[Explore the material]
**1.** In the article on toilet paper's environmental impact, what does the author call trees?
**2.** Write what comes next in the article on toilet paper's environmental impact, picking up after its final sentence.

[Exercise passage]

Toilet paper’s environmental impact | Journal-news

Ginnie Mauer

How often do you think about toilet paper? You might when the weather report calls for snow. You certainly did during the early months of covid when stores were stripped clean of paper products in general and toilet paper in particular. You definitely do when you’re in a public restroom and there’s none there. Will your stall-mate spare you a square? Otherwise you go, you wipe you flush. And during those moments, you rarely think about what you’re using or where it came from. However, the choice you make when buying toilet paper doesn’t just affect your comfort but the comfort of Mother Earth. Yes, toilet paper and our planet’s health are closely linked.

That square of toilet paper comes from trees. Millions upon millions of trees are needed yearly to create all the rolls of toilet paper we see in the store. Trees are the lungs of our planet. If they go, we go. And since we go many times a day, we should be thinking about what we are using and flushing into the sewer or septic system. Is our choice sapping the life out of our planet?

[Data segment]
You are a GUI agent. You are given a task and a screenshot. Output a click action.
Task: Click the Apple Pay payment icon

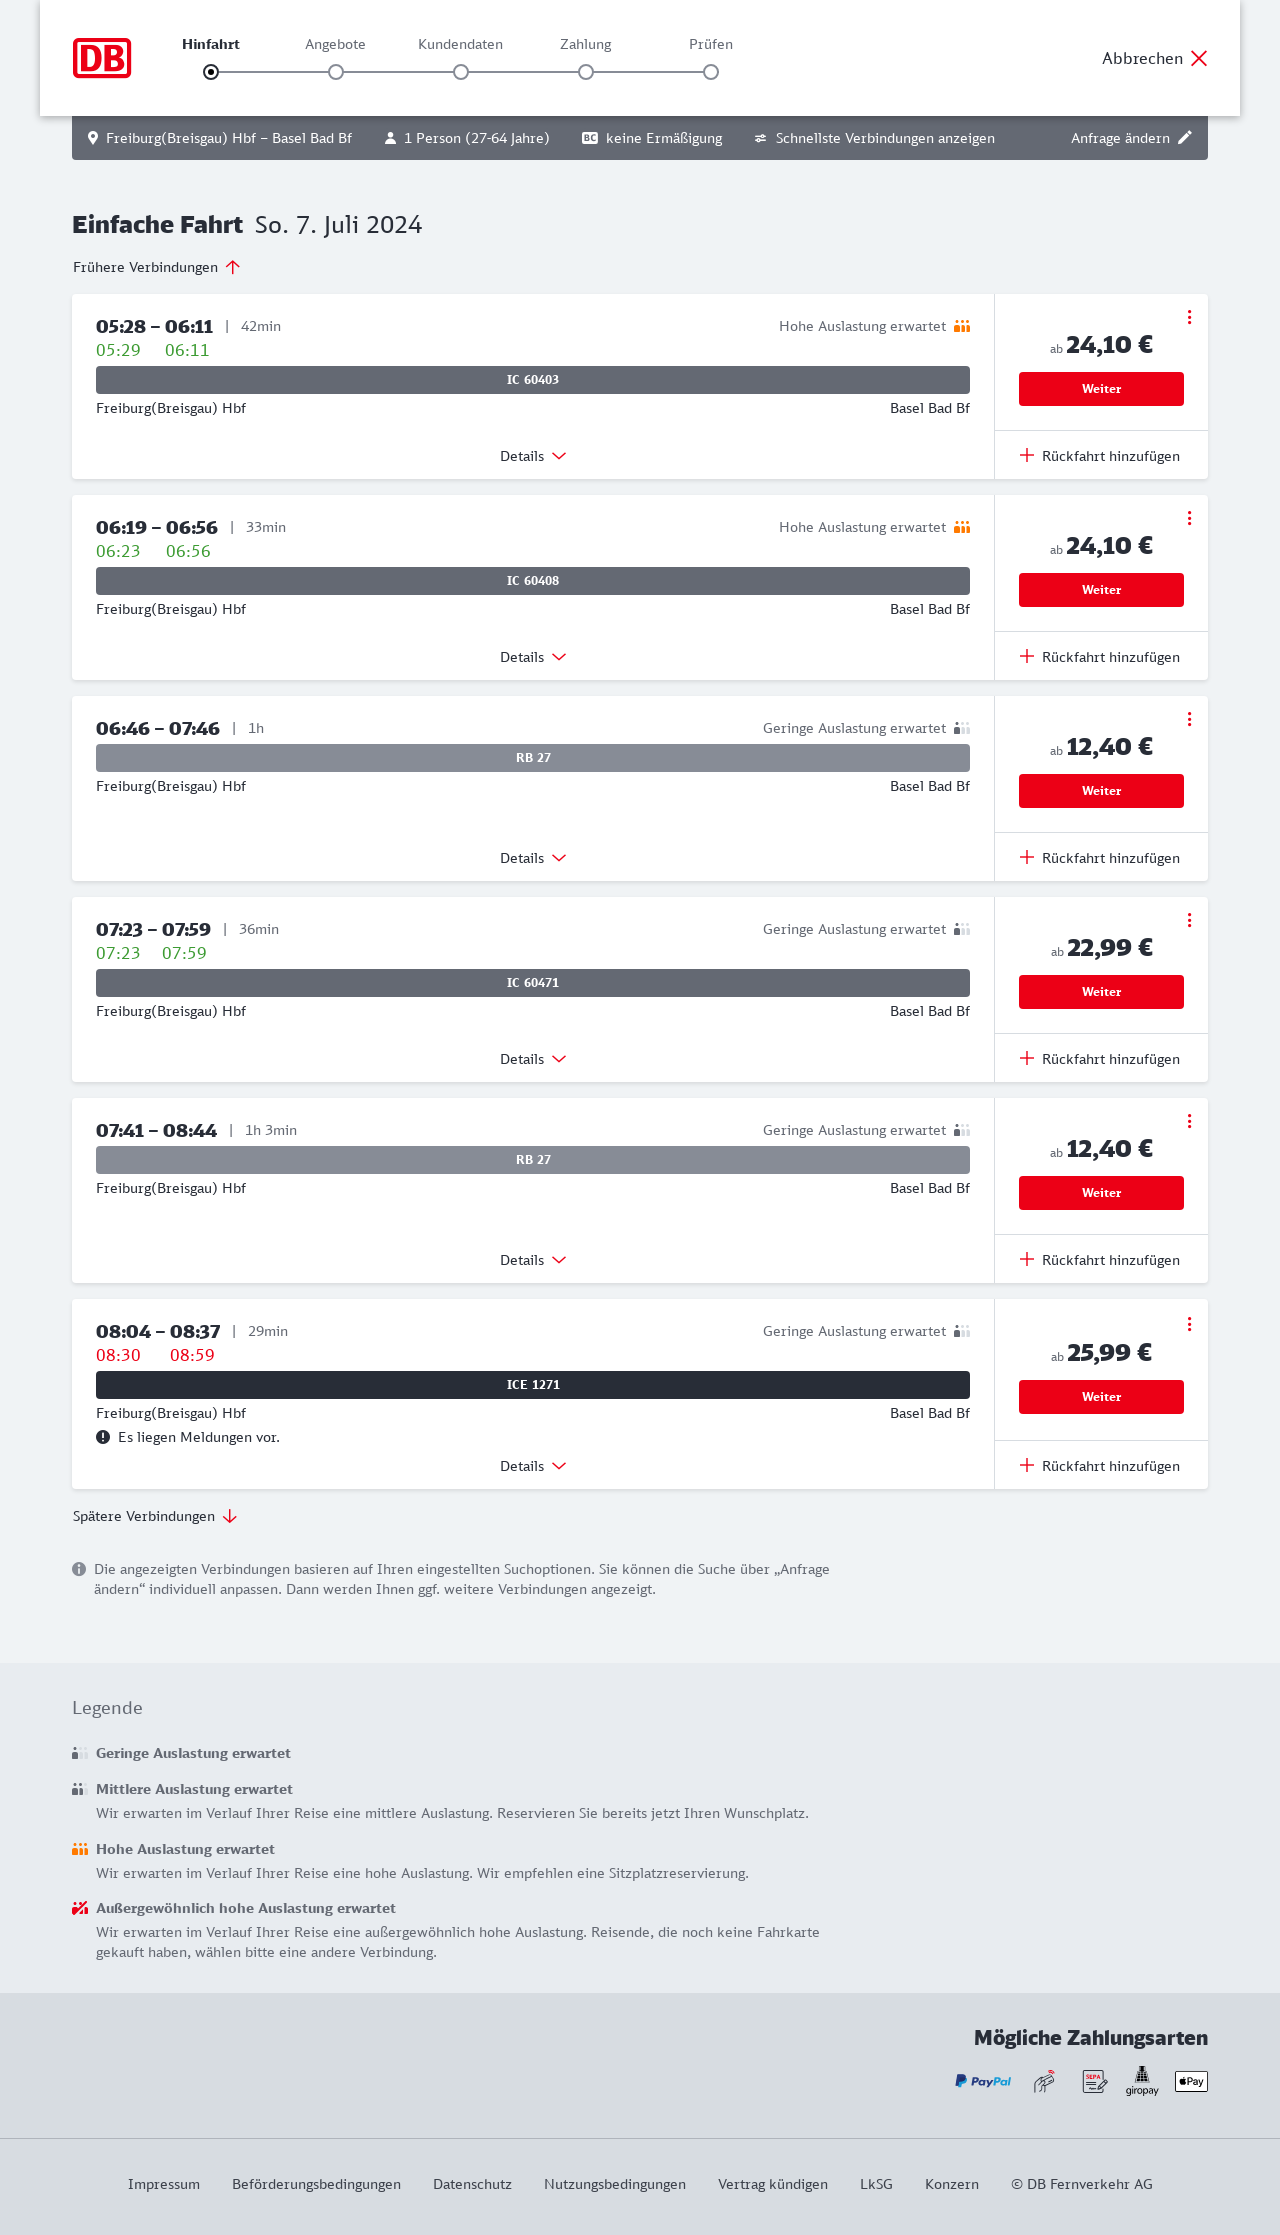[1191, 2081]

[Responses]
**1.** The lungs of our planet.

**2.**
Trees remove much of the carbon dioxide from the atmosphere that we humans and animals spew into it through our exhalation as well as the exhalation of all forms of transportation and industry that rely on fossil fuels to operate. The more trees we cut down, the more carbon dioxide remains in the atmosphere. Excess levels of carbon dioxide are causing the global climate changes we are seeing today. So, what that square is made of is pretty important.

Much of the toilet paper we use in the United States is manufactured from clear cut trees from the Canadian boreal forest. Large forested areas of the world such as the North American boreal forest (of which the Canadian boreal forest is a part) and the Amazon rain forest are carbon sinks, meaning they absorb carbon dioxide. Without enough carbon sinks worldwide, more carbon dioxide remains in the atmosphere, which is detrimental to all living beings. According to, “every day, over 1 million trees are cut down to make traditional toilet paper.” Because we are destroying these great forests just for that square, we need a new approach to keeping ourselves clean.

According to the Environmental Paper Network, “toilet paper made from trees has three times the climate impact as toilet paper created using recycled materials.” Yes, recycled toilet paper. No, it’s not made from what you flushed away this morning. It’s made from the paper products you send to the recycling center—newspapers, magazines, printer paper, etc.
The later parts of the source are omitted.